(DATA FOR THIS EXERCISE Opens)

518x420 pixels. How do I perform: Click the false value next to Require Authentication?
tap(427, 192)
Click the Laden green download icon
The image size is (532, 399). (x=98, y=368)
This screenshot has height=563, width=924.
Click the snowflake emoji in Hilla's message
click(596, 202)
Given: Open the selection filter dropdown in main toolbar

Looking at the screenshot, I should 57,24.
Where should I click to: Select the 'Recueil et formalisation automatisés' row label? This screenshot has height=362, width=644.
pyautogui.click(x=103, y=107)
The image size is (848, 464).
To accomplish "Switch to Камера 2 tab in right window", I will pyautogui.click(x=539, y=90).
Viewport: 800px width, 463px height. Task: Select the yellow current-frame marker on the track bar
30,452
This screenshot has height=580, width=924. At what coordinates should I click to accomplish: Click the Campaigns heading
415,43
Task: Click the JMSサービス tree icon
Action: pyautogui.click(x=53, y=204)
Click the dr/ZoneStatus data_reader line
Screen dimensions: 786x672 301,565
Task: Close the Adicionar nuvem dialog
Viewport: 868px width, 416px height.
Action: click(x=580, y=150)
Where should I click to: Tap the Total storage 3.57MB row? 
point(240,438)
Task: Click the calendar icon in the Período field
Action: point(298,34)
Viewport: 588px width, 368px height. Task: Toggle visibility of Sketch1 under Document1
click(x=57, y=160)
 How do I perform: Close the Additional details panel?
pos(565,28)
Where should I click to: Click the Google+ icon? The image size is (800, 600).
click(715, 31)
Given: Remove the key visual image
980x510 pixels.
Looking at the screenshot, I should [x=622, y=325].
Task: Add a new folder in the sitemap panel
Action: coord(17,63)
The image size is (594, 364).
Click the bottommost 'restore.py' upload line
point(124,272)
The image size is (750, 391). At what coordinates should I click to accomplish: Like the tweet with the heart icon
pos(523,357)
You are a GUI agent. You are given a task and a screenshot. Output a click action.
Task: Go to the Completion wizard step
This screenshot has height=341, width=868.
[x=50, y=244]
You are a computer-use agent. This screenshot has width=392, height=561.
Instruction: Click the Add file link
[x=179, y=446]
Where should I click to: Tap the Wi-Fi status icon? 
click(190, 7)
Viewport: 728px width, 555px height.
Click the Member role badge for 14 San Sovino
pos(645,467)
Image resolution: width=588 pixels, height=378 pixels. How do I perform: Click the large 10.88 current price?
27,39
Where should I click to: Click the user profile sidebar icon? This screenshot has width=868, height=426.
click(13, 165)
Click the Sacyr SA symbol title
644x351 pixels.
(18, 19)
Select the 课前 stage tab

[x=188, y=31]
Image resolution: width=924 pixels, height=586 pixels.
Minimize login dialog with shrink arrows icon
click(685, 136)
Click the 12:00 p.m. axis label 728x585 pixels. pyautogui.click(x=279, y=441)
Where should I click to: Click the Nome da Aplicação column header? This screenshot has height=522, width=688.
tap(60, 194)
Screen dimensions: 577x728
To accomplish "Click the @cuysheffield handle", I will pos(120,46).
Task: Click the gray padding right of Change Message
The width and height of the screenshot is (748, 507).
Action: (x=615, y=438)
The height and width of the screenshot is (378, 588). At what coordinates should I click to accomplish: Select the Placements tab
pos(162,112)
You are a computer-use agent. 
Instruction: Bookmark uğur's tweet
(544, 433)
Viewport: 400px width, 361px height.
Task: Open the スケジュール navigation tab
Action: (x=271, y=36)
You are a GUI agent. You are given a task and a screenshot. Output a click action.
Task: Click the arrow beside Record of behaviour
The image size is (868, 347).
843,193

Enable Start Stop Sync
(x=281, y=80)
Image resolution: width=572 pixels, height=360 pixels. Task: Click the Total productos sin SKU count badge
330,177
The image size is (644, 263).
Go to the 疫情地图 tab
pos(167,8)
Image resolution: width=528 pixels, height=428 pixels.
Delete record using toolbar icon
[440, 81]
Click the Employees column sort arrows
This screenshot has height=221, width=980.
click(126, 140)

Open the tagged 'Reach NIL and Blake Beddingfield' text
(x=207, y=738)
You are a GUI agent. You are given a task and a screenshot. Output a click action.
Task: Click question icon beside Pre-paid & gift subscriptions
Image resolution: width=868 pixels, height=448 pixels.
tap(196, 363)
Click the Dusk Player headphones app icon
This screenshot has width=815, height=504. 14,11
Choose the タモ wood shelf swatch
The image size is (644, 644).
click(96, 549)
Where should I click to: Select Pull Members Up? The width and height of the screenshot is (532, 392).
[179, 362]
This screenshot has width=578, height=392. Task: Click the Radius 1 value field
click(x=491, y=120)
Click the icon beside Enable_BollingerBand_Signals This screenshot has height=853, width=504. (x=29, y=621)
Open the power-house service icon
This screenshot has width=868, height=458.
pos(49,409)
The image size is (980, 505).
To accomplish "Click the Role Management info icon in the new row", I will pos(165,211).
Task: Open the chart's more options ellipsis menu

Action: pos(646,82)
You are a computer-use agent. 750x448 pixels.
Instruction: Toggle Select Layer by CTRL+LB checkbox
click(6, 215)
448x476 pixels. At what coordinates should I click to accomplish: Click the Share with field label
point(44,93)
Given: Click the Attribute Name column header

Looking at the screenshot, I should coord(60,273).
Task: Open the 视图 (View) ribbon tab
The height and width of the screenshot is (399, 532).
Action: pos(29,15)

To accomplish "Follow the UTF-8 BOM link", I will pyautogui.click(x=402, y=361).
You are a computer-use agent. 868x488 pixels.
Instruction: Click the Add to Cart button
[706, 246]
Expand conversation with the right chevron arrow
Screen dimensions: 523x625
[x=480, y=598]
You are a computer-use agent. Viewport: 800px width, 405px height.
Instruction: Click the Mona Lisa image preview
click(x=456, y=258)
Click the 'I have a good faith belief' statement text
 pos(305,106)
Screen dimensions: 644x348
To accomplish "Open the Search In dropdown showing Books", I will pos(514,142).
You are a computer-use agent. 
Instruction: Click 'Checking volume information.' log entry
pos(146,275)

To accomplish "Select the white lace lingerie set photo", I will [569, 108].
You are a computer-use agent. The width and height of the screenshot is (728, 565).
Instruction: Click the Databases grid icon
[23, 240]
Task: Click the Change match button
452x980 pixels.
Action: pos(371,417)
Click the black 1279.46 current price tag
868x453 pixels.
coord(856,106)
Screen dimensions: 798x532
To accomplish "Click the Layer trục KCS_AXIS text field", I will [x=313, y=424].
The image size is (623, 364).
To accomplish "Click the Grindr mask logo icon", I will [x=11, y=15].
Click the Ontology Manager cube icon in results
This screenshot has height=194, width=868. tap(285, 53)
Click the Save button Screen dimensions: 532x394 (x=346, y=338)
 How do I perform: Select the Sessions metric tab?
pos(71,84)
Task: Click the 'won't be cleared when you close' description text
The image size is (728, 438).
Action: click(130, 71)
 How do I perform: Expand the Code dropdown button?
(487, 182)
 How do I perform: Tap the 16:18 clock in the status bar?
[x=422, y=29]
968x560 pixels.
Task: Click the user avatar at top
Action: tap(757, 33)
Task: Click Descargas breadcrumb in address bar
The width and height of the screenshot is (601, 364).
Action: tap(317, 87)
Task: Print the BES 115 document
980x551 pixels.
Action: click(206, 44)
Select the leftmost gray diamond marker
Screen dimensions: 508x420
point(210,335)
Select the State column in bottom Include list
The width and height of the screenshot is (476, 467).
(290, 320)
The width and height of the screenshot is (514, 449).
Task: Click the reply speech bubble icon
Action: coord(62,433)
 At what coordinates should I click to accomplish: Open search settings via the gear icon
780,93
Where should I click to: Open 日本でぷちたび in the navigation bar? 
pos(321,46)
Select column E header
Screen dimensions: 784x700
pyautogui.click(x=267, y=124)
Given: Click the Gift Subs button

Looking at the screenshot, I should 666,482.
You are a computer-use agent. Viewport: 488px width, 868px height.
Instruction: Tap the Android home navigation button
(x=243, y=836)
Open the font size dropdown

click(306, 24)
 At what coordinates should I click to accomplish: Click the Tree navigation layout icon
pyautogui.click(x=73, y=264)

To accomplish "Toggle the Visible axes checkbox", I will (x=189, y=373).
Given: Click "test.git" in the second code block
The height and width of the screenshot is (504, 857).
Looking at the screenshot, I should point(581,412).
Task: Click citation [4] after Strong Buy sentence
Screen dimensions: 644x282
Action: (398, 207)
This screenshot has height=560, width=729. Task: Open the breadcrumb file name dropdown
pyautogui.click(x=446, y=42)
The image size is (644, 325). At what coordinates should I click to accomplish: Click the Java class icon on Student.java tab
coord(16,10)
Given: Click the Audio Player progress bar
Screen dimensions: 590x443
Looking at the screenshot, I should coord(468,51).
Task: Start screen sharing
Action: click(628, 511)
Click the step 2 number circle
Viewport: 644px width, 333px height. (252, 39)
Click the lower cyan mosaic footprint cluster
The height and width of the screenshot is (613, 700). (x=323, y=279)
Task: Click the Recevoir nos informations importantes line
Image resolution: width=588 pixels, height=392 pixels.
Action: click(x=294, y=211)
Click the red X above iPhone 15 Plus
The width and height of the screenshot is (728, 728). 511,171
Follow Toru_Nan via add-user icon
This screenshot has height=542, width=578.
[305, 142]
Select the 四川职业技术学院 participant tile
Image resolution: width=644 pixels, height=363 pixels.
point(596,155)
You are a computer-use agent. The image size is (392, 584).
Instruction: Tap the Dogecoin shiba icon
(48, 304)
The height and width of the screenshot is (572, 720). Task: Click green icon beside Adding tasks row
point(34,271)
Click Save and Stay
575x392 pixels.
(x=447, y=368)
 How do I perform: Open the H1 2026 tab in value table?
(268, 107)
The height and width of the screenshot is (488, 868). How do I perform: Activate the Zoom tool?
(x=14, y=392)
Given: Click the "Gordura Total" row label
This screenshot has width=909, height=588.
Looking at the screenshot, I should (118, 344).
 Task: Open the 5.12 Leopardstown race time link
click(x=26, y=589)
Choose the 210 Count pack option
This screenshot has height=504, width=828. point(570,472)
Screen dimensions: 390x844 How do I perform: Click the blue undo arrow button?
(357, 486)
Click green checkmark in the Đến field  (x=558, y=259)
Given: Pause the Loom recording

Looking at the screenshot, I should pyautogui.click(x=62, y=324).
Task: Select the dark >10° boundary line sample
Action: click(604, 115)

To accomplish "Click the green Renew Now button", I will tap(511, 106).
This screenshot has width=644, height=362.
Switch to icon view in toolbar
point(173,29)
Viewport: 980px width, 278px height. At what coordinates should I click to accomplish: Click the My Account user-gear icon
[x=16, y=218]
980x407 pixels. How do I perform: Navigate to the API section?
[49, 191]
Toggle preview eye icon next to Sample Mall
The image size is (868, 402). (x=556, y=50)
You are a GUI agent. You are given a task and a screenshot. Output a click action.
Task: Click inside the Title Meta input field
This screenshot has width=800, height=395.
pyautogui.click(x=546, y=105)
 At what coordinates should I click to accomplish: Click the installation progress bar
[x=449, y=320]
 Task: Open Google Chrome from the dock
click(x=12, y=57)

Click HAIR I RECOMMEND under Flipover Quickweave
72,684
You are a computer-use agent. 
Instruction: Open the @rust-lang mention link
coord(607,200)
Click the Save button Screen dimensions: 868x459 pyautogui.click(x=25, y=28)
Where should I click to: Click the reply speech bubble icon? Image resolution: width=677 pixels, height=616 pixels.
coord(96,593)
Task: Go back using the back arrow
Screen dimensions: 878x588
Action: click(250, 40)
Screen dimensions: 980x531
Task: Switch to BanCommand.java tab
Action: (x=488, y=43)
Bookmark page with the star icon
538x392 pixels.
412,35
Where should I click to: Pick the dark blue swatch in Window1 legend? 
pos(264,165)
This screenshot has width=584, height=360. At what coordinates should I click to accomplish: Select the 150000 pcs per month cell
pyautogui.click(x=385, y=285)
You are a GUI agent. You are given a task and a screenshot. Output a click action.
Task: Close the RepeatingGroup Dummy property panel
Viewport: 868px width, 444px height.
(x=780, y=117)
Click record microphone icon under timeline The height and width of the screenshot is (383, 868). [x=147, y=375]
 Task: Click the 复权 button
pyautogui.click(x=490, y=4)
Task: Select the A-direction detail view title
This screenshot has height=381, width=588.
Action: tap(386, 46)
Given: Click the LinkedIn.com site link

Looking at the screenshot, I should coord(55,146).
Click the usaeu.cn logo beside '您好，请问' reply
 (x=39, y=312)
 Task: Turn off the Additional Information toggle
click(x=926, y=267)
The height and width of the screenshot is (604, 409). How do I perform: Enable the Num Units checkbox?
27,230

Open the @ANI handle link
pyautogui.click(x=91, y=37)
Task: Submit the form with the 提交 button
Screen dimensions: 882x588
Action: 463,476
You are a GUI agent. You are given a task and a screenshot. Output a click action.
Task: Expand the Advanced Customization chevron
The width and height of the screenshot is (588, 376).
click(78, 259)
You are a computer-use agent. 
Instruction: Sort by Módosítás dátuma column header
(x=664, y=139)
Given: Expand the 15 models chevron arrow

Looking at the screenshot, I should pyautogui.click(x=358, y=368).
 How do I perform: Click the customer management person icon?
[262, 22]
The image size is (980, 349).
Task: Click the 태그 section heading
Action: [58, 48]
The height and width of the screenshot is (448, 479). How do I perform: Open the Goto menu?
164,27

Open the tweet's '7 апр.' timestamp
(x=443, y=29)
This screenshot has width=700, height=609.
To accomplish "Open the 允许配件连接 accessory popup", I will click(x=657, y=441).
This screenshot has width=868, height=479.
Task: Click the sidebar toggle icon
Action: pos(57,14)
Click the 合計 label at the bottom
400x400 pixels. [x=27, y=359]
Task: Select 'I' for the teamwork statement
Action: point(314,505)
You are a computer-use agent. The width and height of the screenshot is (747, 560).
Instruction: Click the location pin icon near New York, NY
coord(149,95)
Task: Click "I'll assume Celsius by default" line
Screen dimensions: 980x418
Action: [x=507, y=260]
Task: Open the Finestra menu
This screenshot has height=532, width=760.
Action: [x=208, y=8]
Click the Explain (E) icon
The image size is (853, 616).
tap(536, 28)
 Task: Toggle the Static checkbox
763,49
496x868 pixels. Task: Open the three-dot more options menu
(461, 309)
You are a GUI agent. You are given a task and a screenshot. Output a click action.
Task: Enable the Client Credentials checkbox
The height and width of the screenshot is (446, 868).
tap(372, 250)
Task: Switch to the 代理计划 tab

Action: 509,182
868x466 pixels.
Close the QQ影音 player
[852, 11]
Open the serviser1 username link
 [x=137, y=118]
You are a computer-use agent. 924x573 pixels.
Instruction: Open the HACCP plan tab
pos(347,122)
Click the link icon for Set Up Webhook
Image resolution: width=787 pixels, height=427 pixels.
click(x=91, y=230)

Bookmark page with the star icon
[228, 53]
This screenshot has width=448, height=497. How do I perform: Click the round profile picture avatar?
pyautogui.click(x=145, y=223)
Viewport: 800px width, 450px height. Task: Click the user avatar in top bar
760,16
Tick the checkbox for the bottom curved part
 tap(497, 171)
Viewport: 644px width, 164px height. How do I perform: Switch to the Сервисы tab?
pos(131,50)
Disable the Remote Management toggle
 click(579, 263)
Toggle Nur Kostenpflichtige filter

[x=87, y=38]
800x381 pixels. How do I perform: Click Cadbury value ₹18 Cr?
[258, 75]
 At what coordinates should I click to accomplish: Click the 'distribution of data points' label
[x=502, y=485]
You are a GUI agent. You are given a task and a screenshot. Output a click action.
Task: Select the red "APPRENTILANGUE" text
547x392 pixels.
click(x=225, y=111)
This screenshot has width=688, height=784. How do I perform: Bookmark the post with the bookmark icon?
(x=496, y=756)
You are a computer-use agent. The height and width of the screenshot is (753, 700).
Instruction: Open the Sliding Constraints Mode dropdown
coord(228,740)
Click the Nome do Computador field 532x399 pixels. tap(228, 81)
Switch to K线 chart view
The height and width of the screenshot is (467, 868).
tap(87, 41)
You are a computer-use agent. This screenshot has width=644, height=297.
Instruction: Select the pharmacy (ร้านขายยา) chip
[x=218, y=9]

(DATA FOR THIS EXERCISE Closes)

:: WORK REQUIRED ::
Gather each line in the entries above where the string "Follow" is found.

:: COMPLETED EXERCISE ::
To accomplish "Follow the UTF-8 BOM link", I will pyautogui.click(x=402, y=361).
Follow Toru_Nan via add-user icon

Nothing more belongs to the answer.